>>>>>

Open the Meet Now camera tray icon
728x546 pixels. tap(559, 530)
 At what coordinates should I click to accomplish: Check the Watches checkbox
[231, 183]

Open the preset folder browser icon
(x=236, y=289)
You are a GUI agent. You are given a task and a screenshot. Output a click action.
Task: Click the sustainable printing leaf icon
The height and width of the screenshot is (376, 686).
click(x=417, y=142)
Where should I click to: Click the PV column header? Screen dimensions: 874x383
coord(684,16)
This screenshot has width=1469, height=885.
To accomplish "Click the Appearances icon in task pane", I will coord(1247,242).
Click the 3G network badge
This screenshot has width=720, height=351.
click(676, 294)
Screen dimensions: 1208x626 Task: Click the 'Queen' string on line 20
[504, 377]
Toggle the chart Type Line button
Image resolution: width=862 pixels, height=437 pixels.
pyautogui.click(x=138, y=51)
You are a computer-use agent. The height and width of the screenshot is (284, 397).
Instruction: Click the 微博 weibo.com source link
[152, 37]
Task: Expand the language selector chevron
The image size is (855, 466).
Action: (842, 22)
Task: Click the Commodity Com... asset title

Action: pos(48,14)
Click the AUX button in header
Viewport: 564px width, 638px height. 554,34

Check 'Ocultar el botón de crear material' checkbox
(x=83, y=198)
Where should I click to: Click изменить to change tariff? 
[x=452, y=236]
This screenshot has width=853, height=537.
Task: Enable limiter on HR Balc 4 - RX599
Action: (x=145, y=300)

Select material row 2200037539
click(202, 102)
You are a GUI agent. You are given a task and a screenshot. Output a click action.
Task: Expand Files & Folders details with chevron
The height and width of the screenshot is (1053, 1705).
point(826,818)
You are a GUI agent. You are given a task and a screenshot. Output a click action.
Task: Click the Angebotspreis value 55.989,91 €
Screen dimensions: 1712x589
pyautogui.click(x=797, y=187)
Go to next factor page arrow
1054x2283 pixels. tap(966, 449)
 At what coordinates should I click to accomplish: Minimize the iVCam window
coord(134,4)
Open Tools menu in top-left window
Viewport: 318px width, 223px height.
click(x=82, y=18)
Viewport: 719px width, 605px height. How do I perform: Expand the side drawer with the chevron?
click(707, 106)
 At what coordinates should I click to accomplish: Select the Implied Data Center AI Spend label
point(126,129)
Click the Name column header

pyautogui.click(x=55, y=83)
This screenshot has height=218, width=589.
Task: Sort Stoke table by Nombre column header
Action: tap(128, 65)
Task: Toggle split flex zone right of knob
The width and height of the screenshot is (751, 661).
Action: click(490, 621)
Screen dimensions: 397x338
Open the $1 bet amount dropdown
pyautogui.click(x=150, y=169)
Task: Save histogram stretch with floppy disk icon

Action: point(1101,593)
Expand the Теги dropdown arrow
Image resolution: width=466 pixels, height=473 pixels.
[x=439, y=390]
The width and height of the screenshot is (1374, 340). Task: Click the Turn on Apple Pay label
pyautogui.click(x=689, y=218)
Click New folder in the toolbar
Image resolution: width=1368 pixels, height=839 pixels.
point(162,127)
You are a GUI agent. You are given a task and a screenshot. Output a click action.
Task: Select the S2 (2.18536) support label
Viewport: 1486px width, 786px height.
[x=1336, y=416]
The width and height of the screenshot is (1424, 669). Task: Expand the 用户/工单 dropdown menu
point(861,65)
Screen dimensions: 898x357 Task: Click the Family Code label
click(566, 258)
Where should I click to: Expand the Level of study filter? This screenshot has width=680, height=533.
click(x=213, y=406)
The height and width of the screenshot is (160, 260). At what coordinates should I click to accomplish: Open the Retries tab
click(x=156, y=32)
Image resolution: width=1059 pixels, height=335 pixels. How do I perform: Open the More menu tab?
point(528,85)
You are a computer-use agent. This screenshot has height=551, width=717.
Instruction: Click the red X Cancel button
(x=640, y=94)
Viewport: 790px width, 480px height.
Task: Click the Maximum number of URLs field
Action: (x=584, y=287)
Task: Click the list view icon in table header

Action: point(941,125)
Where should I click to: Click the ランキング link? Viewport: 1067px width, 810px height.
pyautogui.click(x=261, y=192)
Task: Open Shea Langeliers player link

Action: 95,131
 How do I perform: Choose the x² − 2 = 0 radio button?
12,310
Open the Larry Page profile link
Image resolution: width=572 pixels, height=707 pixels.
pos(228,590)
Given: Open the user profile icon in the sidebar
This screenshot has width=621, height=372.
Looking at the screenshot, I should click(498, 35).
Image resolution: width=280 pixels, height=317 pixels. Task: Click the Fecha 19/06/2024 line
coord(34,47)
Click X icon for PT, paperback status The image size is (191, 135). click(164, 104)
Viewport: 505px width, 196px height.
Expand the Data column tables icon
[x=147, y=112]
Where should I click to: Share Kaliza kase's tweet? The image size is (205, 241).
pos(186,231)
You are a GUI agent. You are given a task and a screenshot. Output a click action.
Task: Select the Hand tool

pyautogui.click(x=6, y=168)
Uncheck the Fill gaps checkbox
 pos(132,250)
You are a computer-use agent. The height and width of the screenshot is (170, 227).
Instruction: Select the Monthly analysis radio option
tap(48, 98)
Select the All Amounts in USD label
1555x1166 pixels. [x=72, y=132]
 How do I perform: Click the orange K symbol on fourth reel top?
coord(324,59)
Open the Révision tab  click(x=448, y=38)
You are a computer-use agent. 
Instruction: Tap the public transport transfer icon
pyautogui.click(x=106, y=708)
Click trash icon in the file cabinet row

<<<<<

Task statement – Every line of the listing that holds the word "profile" is to be found and copied.

Solution to the problem –
Open the Larry Page profile link
Given: Open the user profile icon in the sidebar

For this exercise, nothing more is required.